By Ana Nov
the cambodia daily
Twelve German shepherd dogs, trained to sniff out aging land mines, began work in Battambang province in early July.
And within two weeks, the new help was paying off. Troxi, a female, found the first mine, which was safely deactivated and removed by her human handlers.
“It’s increasing our confidence,’’ said Chhea Peng Horn, a coordinator for the Mine Detection Dog Project of the Cambodian Mine Action Center. “These dogs can smell TNT.’’
The dogs are expected to be an effective tool in Cambodia’s ongoing efforts to deactivate the millions of land mines left over from years of fighting.
The dogs, trained in Sweden by military handlers, have cleared more than 12,300 square meters of land since beginning work two months ago. The program is sponsored by the Swedish International Development Cooperation Agency.

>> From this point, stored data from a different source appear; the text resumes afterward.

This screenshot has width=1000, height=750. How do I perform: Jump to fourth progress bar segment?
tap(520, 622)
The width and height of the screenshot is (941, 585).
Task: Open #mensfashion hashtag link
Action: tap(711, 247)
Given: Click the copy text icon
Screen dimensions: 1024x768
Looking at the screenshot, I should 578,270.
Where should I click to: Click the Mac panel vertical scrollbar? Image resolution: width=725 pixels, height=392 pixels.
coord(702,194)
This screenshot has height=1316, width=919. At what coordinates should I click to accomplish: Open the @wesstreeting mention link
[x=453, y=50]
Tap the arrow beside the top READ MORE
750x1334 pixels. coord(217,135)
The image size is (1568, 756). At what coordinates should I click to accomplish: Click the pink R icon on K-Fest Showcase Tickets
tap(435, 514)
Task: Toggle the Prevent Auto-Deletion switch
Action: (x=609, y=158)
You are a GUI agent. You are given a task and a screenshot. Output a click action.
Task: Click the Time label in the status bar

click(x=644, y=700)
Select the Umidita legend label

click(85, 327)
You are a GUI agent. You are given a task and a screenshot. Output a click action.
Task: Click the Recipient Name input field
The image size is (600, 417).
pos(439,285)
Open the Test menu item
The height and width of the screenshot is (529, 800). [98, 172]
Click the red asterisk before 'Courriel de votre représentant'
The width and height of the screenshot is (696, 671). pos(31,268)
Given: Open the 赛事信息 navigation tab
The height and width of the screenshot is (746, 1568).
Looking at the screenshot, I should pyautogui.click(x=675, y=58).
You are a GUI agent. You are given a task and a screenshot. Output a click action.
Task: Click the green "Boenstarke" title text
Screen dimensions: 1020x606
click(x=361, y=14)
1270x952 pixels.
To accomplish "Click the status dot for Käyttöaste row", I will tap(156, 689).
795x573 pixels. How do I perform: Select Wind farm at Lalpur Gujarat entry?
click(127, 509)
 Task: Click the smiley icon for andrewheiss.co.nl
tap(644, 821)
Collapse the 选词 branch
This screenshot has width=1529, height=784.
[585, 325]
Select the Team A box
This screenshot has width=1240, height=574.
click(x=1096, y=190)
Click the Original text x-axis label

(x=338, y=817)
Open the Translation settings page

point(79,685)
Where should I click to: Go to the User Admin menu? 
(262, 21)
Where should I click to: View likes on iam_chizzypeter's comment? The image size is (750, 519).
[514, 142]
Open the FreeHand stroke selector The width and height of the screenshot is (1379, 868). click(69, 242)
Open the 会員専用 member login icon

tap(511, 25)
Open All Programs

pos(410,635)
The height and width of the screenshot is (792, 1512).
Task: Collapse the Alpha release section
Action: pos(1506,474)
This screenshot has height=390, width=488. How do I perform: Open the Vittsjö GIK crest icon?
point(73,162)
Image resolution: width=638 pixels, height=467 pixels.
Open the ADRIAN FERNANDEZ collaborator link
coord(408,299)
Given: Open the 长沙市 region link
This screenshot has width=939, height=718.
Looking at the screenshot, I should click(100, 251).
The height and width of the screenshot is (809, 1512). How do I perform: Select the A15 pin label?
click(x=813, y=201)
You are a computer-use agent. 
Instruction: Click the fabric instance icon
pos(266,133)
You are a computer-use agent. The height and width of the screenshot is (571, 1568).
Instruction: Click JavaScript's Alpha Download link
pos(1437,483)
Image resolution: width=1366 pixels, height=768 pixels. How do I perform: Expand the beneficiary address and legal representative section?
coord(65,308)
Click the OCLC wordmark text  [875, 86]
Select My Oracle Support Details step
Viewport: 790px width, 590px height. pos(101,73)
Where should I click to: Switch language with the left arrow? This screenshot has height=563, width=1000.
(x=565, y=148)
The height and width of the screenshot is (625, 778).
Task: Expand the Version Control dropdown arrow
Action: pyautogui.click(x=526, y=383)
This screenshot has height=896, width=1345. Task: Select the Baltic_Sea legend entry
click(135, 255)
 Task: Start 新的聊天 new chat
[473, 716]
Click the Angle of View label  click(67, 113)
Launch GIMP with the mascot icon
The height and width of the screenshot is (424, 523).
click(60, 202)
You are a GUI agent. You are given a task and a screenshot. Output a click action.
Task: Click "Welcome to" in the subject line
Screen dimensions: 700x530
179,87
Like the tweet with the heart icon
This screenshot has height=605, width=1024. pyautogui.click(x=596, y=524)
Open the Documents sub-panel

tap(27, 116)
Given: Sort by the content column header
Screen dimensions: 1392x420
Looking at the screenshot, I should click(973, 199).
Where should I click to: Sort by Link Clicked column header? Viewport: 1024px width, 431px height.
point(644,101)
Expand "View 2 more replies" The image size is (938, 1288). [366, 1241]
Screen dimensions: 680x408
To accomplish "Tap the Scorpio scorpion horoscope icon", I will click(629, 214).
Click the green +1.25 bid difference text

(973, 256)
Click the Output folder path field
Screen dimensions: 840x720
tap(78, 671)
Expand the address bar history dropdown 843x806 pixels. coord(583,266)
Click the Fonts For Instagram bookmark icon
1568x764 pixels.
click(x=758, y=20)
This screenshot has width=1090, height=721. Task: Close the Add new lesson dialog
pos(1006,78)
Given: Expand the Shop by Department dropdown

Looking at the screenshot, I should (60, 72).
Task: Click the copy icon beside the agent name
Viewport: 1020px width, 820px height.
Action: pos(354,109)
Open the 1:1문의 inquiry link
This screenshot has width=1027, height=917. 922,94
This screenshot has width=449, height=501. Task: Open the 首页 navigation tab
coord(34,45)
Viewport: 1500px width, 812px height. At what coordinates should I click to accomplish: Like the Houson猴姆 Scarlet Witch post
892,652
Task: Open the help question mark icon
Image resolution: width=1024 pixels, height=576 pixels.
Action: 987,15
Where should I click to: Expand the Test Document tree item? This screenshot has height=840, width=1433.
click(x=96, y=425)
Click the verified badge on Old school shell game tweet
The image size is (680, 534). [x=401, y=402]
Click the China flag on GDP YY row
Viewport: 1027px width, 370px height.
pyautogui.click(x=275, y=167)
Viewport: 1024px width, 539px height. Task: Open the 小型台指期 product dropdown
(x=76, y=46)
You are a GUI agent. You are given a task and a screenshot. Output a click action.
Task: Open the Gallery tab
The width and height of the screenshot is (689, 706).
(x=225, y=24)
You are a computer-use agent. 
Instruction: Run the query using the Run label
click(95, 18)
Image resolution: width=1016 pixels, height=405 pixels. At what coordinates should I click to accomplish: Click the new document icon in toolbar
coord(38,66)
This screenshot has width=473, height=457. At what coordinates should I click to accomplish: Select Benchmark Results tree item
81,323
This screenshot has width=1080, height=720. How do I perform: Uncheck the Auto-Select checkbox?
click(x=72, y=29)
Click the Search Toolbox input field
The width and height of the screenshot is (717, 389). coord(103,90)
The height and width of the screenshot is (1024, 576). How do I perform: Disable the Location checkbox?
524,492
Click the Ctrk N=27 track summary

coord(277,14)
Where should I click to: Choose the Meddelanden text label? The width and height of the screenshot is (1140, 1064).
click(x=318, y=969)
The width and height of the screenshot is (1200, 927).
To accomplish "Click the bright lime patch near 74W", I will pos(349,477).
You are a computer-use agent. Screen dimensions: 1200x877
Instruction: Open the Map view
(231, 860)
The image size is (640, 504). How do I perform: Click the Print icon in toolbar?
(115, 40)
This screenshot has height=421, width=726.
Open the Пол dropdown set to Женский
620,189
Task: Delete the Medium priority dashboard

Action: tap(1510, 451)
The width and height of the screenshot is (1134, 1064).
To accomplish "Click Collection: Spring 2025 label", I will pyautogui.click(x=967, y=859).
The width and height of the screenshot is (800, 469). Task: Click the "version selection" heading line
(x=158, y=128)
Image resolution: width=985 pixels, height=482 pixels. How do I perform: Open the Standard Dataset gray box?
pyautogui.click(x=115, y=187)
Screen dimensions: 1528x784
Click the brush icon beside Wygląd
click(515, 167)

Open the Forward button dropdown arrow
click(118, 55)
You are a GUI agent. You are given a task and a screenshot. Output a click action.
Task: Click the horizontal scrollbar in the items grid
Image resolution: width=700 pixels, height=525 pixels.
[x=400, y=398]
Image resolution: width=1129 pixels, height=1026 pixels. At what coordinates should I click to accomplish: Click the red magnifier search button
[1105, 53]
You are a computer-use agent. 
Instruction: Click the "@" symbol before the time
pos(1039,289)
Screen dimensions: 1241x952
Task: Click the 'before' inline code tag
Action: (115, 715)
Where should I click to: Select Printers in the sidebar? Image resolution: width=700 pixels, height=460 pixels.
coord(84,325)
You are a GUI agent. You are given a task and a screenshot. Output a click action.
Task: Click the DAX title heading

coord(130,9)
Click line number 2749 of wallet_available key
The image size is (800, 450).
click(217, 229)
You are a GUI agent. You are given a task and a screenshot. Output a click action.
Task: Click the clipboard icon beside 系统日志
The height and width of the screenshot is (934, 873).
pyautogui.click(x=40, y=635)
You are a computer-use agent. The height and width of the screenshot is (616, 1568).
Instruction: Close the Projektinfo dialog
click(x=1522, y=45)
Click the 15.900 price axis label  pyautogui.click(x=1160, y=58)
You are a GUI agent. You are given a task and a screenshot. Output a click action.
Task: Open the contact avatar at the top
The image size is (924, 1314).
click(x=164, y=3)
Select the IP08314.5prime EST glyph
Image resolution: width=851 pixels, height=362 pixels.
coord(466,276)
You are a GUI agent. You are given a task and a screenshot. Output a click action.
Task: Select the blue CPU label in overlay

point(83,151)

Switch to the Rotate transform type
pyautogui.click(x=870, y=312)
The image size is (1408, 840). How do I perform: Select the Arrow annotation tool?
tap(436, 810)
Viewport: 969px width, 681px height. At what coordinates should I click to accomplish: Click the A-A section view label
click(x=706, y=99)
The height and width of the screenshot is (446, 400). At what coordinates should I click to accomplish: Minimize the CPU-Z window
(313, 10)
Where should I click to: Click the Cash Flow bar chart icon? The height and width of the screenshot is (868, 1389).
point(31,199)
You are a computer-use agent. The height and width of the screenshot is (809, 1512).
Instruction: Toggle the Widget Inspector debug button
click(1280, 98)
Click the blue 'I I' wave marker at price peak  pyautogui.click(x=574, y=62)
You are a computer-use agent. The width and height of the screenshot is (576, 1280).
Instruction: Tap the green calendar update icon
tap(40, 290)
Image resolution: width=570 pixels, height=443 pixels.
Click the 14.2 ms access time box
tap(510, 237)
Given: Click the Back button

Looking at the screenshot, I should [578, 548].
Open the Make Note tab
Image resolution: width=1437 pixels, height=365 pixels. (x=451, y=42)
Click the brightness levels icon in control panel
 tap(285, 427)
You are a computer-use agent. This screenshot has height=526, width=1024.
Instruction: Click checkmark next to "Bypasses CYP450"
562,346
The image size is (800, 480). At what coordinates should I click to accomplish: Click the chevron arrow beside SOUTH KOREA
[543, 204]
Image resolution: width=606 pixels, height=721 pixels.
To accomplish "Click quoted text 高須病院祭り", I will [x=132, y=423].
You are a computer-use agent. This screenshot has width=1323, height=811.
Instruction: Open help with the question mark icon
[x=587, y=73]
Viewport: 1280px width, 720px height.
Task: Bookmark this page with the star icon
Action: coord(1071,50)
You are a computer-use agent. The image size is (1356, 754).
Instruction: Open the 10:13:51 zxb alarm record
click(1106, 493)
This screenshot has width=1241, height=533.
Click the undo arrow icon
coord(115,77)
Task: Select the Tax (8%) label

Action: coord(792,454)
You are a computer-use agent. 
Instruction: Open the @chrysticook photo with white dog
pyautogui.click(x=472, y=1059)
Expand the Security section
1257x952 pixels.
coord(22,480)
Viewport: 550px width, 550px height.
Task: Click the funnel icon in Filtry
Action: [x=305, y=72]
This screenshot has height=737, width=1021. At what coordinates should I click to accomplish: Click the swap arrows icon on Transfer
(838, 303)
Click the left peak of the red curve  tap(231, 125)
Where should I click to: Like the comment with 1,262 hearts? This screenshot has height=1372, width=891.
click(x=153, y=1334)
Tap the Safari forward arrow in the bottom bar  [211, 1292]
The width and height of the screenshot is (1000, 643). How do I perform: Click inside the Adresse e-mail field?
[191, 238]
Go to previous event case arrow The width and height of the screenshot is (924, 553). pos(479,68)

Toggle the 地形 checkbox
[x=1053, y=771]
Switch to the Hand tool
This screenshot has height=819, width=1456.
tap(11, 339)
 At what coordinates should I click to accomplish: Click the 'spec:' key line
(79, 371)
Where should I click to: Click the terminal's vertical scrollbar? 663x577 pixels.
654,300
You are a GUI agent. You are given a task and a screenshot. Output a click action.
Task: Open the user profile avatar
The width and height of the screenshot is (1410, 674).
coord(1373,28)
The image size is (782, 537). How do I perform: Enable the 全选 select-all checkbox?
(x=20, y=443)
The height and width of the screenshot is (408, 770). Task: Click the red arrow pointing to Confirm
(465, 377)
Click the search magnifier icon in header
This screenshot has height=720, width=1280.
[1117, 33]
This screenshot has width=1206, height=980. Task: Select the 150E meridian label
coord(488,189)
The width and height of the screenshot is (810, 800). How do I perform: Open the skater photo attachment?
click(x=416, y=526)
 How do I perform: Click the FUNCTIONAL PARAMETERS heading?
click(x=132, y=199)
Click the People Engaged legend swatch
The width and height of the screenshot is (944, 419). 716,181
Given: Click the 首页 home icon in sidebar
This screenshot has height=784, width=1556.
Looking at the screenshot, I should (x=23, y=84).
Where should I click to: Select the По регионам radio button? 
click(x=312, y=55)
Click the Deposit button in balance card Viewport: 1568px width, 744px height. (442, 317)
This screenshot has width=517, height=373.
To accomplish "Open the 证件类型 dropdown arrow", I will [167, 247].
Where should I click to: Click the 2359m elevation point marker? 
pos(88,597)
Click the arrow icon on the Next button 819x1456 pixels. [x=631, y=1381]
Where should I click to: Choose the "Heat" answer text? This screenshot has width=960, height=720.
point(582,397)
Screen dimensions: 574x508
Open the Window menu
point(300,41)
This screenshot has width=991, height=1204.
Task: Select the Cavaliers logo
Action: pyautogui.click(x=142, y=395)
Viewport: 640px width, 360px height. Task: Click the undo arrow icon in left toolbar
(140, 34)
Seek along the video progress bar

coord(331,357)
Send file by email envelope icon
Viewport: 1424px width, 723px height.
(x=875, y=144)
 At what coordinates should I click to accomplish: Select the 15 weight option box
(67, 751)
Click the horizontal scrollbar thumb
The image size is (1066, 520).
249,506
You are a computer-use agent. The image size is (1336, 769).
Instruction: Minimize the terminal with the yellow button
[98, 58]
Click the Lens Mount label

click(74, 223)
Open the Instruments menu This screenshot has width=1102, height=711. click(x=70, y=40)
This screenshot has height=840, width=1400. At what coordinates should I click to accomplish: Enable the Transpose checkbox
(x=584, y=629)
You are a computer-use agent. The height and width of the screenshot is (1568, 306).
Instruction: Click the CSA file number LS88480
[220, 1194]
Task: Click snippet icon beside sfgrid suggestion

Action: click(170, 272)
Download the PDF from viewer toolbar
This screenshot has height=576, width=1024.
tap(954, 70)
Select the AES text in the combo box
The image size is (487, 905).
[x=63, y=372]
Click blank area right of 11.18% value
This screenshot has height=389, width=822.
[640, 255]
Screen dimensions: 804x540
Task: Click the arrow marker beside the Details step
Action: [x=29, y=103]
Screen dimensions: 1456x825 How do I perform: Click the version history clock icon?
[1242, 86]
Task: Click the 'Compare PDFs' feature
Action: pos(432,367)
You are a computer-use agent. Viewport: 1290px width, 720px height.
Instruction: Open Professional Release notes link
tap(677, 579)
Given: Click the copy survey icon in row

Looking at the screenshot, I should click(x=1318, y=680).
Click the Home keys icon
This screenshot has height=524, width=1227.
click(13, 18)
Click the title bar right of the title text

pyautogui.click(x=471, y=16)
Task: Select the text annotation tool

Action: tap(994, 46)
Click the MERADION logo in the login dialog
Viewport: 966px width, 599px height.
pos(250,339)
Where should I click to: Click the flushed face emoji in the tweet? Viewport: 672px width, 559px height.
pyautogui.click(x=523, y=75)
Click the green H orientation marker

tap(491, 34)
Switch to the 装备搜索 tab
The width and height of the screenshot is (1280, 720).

German shepherds, with their extraordinary sense of smell, are often used to detect illegal drugs or as tracking animals. Experts say they are also well-suited to detect chemicals given off by decaying land mines.
“The longer the mine has been planted, the stronger it smells,’’ Chhea Peng Horn said.
The dogs are most effective in finding mines that are fairly shallow, he said. The twelve now working in Battambang have been trained to detect mines buried as deep as 20 centimeters.
Since the program began in 1997, at least 35 dogs have undergone training for the exacting work. So far 12 have passed all their tests; others have failed to make the grade and the rest are still being trained.
Earlier in the program, SIDA attempted to train native Cambodian dogs to do the work, but the experiment failed. Even when native dogs were crossbred with German shepherds, the puppies’ sense of smell was not sensitive enough for the delicate work of detecting mines, he said.
So seven Cambodians, including veterinarians and kennel workers, were sent to Sweden for three months in 1998 to learn how to work with Swedish-trained German shepherds.
“We have to speak Swedish with them,’’ Chhea Peng Horn said.
Training the dogs can take up to three years, and the trained dogs are worth an estimated $30,000. That prompted a dog handler to abscond with one of the dogs in December of 1999.
The dog-napper hired a cab to take him and the dog from Kompong Chhnang to Phnom Penh. When police asked for help in solving the case, the cab driver came forward and the dog was recovered from a Phnom Penh pet shop.
A second group of six dogs is undergoing training and is expected to begin work in October. By then, CMAC will recruit 16 additional handlers.
The agency will also staff three additional dog teams which are expected to begin operations in stages between June 2001 and mid- 2002.